The first written mention of Lloyd’s came from the London Gazette in 1689: a man who had been robbed of some valuables listed as a place where return of the stolen property could be made in exchange for a reward, “Mr Edward Lloyd’s Coffee-House in Tower-street.” Lloyd’s Coffee House, opened around 1687 achieved renown rapidly, moving premises in 1691 to Lombard Street, an area known then and now for banking. It was on these premises that the commercial possibilities of Lloyd’s came into its own, with auctions for ships, wine, brandy, books, and more. But despite Lloyd’s attempts to popularise his establishment among mariners, producing a shipping news-sheet, marine insurance does not seem to have been traded at Lloyd’s until the mid-eighteenth century, by which time Lloyd himself was long dead.
This history is fascinating on its own, and worth tracing. Mr Hodgson evocatively covers all the salient historical points, providing a wealth of detail and history that informs the formation of the Lloyd’s market. It is necessary to the story he will tell; though the historical survey is brief in relation to the length of the book, it is detailed, and related in such a way as to consistently point toward the future of Lloyd’s whilst also avoiding the treacherous historical rhetoric of inevitability. He explains in detail the function of the Lloyd’s insurance market as it developed in market share and in sophistication.
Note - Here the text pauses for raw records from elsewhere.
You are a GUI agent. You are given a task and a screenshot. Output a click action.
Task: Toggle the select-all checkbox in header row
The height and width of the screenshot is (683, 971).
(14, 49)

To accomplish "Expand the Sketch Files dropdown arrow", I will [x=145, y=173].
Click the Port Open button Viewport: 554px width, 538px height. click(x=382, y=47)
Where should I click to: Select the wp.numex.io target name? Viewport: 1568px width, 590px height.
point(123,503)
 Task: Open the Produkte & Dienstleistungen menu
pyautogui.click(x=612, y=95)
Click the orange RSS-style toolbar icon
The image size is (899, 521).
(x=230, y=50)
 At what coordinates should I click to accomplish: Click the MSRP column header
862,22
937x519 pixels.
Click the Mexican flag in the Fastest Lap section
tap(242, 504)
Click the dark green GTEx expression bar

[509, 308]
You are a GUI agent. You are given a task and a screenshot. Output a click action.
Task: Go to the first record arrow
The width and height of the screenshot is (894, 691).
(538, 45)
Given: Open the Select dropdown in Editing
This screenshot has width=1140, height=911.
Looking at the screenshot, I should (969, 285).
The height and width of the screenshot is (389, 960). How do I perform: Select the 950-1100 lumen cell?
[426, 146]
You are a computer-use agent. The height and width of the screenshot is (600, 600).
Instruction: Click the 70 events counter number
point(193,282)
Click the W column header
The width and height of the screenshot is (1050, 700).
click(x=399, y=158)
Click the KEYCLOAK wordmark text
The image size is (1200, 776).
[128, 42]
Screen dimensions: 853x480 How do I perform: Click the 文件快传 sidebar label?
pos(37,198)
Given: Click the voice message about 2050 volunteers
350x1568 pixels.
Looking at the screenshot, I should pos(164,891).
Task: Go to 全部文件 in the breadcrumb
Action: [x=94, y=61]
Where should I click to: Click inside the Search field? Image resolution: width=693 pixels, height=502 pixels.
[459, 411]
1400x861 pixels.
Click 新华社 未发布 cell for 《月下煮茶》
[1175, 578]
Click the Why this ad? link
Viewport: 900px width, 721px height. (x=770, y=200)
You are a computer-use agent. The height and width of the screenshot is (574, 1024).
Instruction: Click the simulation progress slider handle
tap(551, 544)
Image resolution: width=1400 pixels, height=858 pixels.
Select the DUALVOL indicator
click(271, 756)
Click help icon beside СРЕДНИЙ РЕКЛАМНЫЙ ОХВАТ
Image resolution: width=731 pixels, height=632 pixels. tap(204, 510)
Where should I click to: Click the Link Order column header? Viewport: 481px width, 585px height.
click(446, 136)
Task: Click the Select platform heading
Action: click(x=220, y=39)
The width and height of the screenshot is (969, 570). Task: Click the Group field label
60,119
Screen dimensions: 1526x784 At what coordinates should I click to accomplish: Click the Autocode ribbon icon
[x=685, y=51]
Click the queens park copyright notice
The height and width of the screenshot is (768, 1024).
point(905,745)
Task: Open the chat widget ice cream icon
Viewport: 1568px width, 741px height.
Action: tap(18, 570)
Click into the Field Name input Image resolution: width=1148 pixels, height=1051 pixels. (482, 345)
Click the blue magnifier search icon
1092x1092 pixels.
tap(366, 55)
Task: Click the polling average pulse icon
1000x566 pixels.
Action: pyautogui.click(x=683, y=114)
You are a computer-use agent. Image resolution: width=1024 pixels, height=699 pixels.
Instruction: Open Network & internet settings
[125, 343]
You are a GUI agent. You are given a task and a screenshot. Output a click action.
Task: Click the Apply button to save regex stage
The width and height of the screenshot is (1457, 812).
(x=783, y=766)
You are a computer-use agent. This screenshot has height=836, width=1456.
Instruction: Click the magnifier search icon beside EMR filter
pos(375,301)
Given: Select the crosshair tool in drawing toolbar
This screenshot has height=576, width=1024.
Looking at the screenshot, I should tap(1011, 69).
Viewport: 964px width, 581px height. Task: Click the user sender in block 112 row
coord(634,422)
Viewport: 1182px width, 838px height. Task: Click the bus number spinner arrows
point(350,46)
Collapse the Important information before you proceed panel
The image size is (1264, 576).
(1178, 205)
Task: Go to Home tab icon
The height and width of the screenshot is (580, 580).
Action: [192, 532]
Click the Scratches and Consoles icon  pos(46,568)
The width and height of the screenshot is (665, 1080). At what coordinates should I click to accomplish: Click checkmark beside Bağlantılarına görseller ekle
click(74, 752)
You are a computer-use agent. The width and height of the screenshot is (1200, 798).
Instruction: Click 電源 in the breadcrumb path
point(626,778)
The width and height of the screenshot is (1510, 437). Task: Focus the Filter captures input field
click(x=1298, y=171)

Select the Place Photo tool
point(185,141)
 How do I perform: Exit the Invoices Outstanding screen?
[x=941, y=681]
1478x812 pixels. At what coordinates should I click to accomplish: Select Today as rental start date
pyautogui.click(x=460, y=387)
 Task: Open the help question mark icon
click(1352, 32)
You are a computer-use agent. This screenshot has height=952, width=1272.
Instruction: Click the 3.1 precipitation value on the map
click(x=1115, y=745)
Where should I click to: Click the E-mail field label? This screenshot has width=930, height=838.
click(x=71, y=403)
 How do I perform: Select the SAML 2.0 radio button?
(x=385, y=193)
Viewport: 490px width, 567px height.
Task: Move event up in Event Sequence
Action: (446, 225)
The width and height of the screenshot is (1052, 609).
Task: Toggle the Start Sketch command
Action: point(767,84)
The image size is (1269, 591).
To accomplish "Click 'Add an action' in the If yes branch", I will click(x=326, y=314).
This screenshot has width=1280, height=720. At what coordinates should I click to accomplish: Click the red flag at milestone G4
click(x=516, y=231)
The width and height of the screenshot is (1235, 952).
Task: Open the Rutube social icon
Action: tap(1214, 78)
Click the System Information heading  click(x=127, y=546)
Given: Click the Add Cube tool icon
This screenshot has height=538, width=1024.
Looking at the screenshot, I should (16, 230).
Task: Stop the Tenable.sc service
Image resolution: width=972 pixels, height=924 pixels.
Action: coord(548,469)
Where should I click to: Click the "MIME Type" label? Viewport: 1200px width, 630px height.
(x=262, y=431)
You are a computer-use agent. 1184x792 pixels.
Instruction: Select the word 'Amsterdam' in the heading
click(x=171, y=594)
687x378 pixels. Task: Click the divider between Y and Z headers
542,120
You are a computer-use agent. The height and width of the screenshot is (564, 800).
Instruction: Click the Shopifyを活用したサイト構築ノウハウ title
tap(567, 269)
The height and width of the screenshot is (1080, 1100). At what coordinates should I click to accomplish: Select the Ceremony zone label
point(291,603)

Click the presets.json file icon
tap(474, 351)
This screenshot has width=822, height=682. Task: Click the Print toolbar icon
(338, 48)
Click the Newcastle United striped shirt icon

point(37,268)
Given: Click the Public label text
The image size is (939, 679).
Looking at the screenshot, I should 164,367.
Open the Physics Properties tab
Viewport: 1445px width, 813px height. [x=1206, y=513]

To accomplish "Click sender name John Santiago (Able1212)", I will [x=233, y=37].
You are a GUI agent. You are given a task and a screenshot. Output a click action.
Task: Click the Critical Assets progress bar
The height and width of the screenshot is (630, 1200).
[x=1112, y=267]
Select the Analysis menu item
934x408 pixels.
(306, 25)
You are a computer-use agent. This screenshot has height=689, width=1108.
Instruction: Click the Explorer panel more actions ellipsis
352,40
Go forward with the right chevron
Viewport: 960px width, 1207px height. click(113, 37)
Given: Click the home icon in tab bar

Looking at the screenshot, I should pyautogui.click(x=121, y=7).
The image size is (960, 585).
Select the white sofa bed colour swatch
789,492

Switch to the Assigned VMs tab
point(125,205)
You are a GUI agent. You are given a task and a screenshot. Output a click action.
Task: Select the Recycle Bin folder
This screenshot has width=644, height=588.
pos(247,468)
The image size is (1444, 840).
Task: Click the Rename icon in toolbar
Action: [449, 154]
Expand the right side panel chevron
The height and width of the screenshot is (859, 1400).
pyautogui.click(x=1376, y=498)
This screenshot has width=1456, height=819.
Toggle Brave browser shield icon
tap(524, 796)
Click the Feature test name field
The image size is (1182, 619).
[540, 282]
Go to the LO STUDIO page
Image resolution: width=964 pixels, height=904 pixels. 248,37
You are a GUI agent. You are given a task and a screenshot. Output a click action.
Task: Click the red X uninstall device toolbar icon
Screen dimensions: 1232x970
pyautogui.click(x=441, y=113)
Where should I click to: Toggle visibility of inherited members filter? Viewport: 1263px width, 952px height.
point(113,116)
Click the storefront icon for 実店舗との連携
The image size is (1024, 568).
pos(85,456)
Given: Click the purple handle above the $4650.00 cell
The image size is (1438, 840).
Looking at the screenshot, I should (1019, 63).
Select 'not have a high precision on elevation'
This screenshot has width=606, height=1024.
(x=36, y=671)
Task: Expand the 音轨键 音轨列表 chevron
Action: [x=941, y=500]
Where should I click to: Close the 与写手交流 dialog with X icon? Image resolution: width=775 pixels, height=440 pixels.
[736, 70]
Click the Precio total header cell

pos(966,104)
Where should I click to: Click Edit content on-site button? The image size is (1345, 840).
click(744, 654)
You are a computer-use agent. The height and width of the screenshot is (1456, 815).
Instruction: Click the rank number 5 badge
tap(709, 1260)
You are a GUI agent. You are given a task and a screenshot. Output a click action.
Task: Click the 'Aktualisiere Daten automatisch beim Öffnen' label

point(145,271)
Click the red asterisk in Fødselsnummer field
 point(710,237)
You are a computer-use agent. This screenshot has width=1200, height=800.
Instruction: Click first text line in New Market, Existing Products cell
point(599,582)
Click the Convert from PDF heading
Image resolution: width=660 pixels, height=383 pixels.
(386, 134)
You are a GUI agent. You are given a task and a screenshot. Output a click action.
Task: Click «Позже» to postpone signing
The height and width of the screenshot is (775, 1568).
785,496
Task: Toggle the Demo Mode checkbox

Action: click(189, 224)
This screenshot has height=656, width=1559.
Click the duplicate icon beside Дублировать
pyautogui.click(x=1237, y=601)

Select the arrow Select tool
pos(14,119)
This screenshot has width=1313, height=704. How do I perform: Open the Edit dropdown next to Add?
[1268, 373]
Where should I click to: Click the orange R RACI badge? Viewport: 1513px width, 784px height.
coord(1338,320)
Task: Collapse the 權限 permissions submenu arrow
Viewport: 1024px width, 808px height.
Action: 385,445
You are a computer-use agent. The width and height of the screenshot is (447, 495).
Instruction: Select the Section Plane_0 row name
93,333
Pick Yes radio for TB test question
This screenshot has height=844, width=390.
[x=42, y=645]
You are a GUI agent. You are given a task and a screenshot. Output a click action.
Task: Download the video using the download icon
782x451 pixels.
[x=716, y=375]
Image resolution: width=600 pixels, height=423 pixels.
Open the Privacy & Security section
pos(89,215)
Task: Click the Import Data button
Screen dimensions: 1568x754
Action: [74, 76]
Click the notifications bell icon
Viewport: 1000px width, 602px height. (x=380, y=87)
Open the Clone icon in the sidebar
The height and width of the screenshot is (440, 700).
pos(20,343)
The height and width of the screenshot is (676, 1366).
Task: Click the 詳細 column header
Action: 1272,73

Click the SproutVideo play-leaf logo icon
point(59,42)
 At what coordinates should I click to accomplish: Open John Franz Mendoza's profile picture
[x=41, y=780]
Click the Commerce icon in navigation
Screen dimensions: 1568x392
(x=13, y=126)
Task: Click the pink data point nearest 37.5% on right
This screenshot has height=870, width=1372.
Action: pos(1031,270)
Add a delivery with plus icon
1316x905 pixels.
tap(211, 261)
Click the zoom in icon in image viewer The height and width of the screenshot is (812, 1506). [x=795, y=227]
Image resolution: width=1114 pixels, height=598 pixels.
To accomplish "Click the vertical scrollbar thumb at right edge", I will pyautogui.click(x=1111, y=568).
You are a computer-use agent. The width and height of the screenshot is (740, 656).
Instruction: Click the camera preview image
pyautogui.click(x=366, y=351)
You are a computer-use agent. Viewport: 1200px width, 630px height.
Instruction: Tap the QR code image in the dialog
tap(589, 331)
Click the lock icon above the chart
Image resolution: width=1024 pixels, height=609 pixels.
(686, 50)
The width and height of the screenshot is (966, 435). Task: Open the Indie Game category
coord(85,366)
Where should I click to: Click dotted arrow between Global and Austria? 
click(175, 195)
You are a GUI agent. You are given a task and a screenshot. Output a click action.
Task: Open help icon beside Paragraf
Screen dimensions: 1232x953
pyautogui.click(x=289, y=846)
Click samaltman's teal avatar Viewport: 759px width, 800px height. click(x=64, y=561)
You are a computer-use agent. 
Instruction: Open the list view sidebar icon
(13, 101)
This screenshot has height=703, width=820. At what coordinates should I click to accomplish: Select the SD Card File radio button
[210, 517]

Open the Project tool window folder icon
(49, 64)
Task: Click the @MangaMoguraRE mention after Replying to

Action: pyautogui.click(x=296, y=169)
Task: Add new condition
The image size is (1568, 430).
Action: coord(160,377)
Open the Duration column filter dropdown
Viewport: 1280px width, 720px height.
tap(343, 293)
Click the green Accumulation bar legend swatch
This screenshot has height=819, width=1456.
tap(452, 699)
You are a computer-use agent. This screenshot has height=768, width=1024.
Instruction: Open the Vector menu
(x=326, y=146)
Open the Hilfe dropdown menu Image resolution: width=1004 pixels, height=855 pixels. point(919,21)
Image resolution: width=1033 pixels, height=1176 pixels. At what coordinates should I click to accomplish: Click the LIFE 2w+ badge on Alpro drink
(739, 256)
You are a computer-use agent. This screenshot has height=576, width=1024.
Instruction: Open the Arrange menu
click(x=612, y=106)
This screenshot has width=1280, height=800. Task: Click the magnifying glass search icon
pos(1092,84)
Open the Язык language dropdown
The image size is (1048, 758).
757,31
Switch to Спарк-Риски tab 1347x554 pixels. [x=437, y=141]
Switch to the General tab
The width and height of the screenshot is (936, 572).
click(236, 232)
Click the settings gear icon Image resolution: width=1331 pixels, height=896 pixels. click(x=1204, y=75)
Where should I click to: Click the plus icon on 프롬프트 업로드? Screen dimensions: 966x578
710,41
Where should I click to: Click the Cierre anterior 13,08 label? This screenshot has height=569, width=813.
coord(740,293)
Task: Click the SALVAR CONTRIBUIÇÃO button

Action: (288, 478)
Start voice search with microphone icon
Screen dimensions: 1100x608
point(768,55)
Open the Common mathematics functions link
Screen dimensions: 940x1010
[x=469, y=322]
One of the more pleasing historical chapters deals with the bell recovered from The Lutine, which sank off the Dutch coast in 1799 on its way to deliver ‘the cavalry of St George,’ that is gold pieces sent to subsidise the efforts of Britain’s allies against Napoleon; from the time of the recovery of the 80-pound bell in 1857, it was wrung out at Lloyd’s whenever a ship was reported sunk, or twice in the event of good news. The effect of the Lloyd’s Acts of Parliament are briefly treated, as a major thread of Hodgson’s research is the perennial constitutional threat to Lloyd’s posed by the possibility of further legislation by Parliament in the early 80’s, following the scandals on which this books is based; in the event, such an act, The Lloyd’s Act 1982, was passed, and did in fact cause massive constitutional reorganisation of the businesses involved in the market.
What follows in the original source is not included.